Use a password hack to create unique passwords for each account you have. Sound impossible to remember? A hack is a process to create a password. If you remember the trick, you won’t need to remember all the passwords you have and you will have a unique password for each of your accounts.
For example, a password could be created using an exclamation point, followed by the first and last two letters of the account name, plus the number of vowels in the account name, plus the user’s initials. With this trick you can generate a unique password for any account you have: ‘linkedin’ would be: “!liin3seh”, and ‘Google’ would be: “!gole3seh”. Have a backup hack (a slight modification of your existing hack) ready in case one of your accounts requires a password change.
Never share passwords with anyone else. If an exception occurs, change your password, then give it to someone you trust, and then change it again once you’re done.
8. Historical backups are essential!
Tea only The way to recover from user error is from backup copies. Historical backups are key. If your backups are simply a copy of your data that gets overwritten each time, then when a mistake is made and you catch it tomorrow after the backup has been made, your backups are now worthless.
Drive mirroring and redundant hardware keep systems available in the event of a hardware failure, but it’s pretty useless against “user error” that quickly syncs across systems.
Make sure your staff know where and how they should store your data so it’s protected by backups. Mobile users need to keep their data on the network (via VPN) so that it is protected or have additional backups.
9. Faxes and voice messages are public!
Gone are the days when faxes and voice messages were secure. Now they are bundled into attachments and sent flying over the Internet to a cell phone or email inbox. It can be done safely, but it’s rare these days; Always ask when dealing with confidential information.
10. You are the one you trust!
When you entrust your data to a third-party system or provider, you are accountable to your staff and customers if they make a mistake. Remember you get what you pay for.
Hosted ‘Software as a Service’ (SAAS) systems can be very useful and affordable for small businesses, but be warned!
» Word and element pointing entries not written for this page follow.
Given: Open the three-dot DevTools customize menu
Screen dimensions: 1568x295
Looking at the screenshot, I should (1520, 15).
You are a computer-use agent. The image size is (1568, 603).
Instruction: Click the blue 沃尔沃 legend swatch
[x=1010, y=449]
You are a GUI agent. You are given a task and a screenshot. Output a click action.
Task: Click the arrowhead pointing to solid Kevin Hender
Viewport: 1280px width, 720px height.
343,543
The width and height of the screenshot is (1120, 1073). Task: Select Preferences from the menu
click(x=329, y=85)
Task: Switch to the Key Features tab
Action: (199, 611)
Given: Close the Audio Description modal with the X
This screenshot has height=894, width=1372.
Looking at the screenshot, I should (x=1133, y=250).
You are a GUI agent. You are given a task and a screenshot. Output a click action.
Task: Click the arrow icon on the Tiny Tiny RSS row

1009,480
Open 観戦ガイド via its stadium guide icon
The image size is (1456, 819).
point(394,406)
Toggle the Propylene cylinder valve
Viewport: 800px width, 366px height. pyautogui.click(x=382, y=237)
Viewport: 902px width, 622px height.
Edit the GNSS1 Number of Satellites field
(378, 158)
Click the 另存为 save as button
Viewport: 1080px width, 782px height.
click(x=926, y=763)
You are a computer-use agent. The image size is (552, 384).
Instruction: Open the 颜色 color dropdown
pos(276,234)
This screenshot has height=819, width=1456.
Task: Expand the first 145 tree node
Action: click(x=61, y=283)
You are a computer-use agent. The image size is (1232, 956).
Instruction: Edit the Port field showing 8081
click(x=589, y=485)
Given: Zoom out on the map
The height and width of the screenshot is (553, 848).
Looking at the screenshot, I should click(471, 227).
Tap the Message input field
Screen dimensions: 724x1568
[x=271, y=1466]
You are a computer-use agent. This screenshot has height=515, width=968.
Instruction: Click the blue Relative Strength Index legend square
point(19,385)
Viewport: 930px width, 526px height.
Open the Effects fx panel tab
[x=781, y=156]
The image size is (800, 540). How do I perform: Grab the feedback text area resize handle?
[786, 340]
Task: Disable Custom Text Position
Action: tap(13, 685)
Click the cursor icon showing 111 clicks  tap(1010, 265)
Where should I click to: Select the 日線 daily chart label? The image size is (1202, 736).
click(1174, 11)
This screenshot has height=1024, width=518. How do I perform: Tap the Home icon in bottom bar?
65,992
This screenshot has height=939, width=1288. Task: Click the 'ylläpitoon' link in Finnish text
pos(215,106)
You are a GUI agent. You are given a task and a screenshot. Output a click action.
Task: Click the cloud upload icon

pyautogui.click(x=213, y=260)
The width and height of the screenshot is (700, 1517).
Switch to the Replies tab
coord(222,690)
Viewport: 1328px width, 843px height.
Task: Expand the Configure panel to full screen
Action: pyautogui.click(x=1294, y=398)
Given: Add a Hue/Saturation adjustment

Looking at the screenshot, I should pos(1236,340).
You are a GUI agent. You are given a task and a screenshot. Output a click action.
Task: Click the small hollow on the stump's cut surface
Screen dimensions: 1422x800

These providers are never responsible if your data is stolen, lost or damaged, but you are. Make sure you have data backups and security if needed. Hosted providers with many customers are “big shots” targets for serious hackers, as all data is conveniently accumulated in one place, while targeting an individual business might not be worth it.
Now you know…
Why identity theft is so common! If your email password is the same as your stock or bank account password, change them now.
>There are simple, low-cost solutions that address all of these issues for SMEs, many are simply a point of awareness and training. You are now equipped (whether you like it or not) with the awareness and education to help you and your business safely stay afloat in our connected world.